Print the entries word for word, from the line containing "Locate an element on the screen. The" through the last line of the entries, both ends included, and leave out the pictures.

BEGIN

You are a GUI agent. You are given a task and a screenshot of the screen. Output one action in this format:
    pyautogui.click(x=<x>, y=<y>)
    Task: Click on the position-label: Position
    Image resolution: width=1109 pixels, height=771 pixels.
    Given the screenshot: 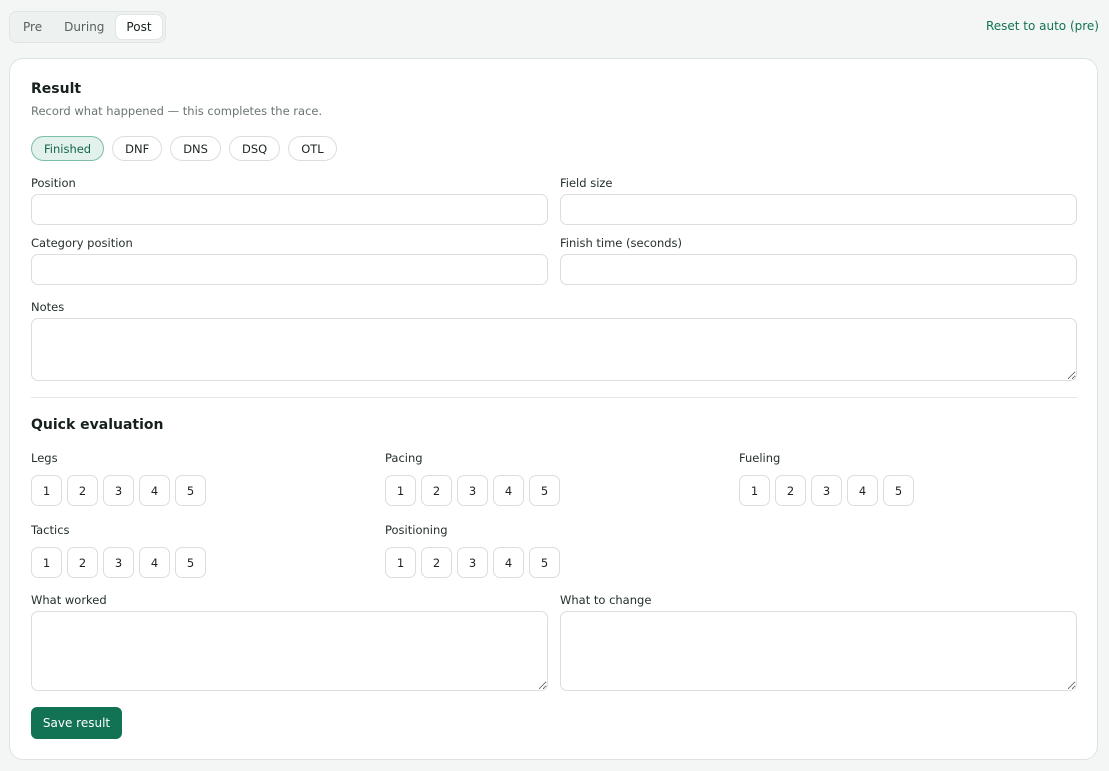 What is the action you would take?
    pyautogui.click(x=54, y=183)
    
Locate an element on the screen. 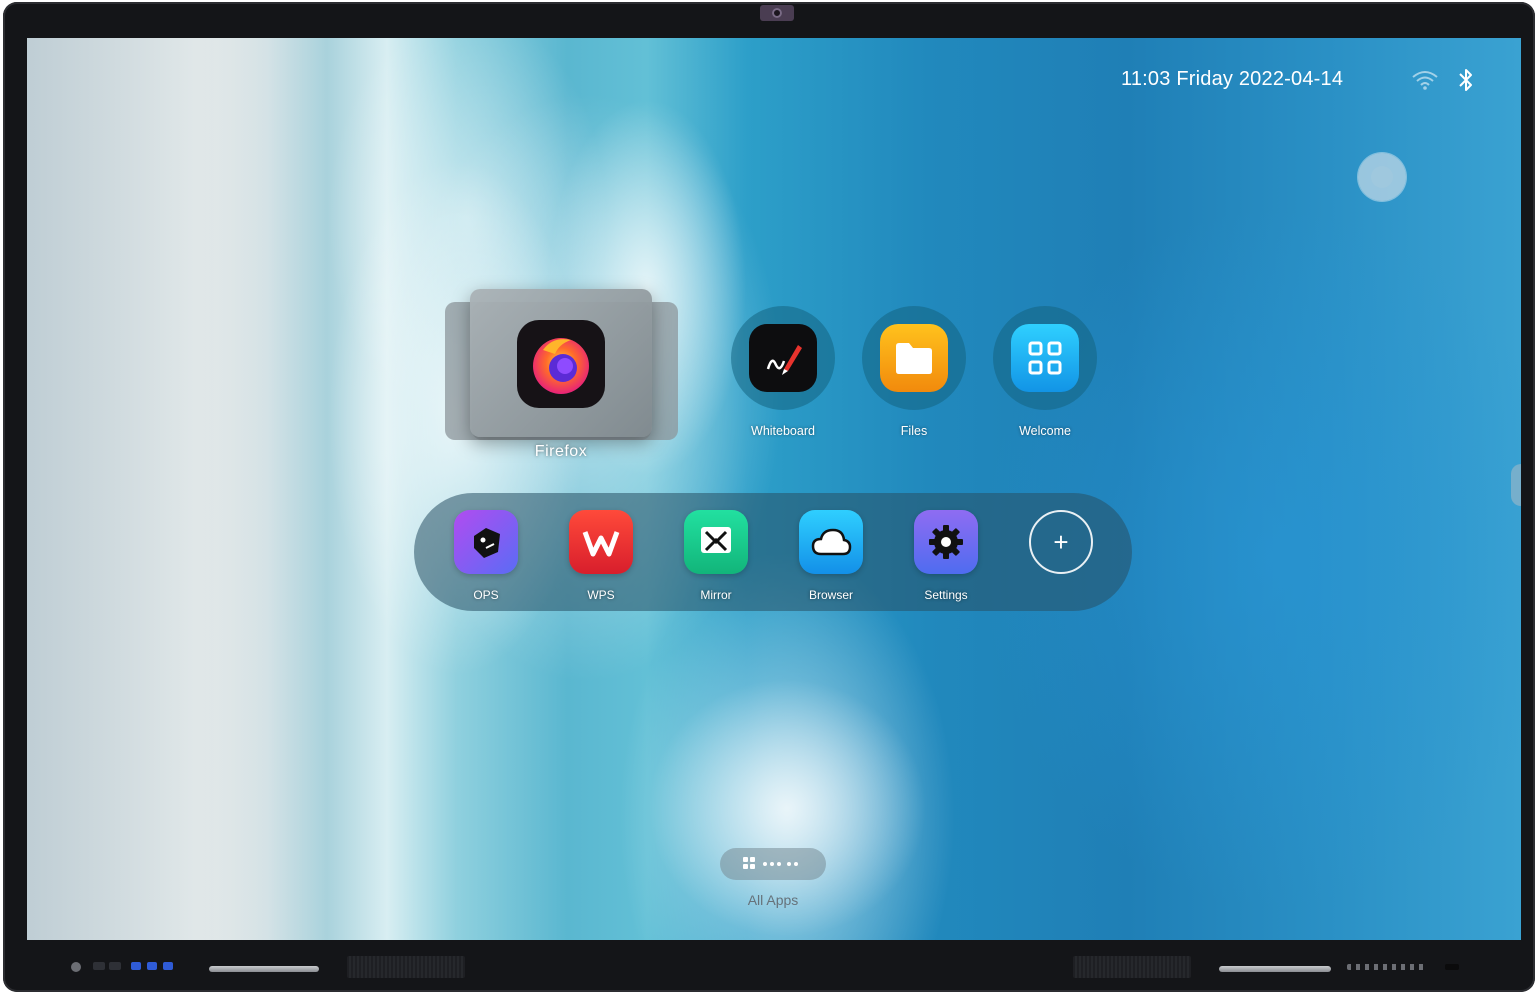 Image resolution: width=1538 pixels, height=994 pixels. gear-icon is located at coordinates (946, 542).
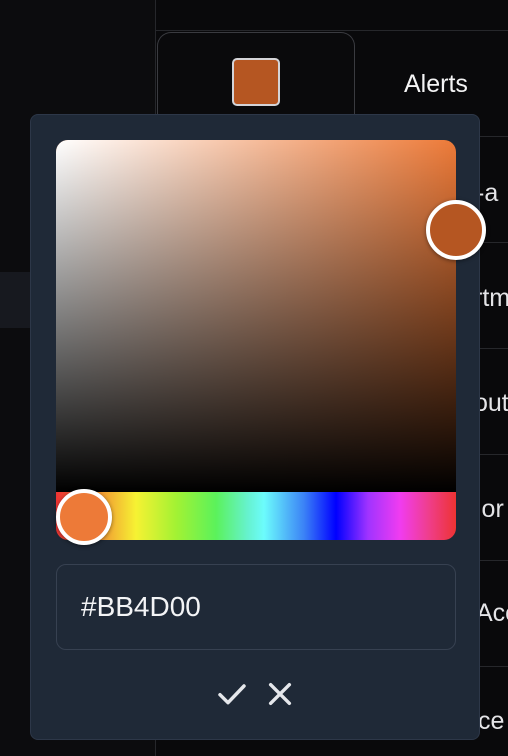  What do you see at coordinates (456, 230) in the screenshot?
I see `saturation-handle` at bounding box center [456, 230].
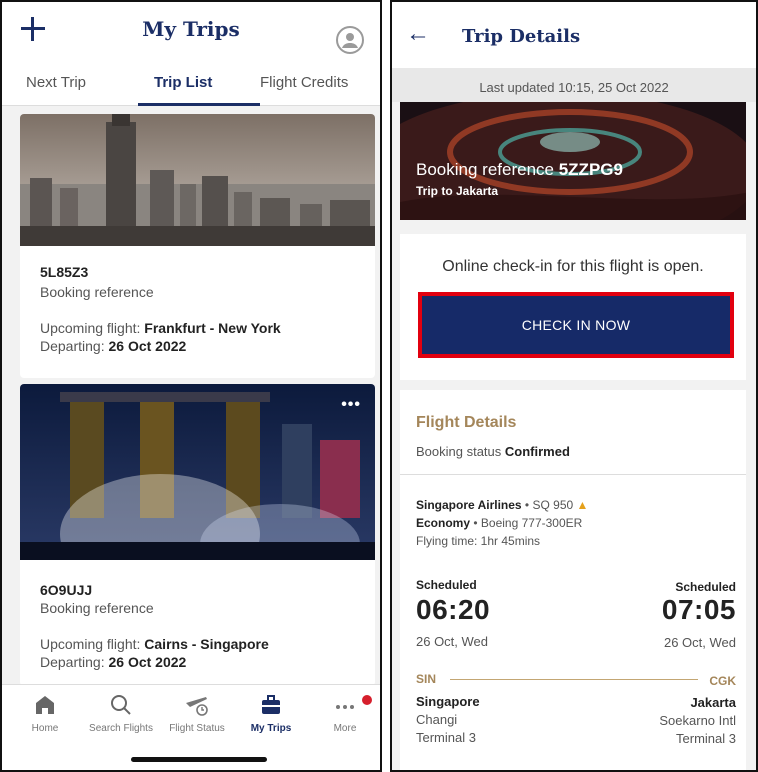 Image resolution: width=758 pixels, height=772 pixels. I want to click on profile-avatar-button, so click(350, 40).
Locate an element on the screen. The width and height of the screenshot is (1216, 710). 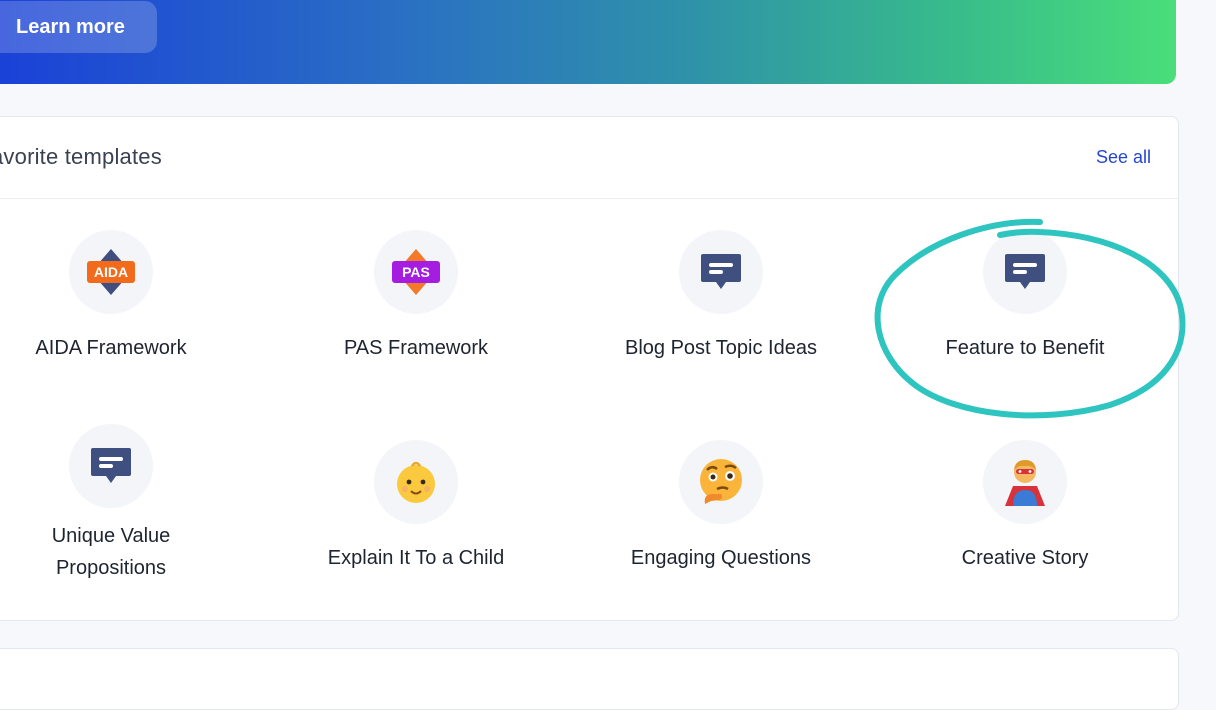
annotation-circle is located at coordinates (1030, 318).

END

#### OUTPUT BELOW:
Locate an element on the screen. The width and height of the screenshot is (1216, 710). 
annotation-circle is located at coordinates (1030, 318).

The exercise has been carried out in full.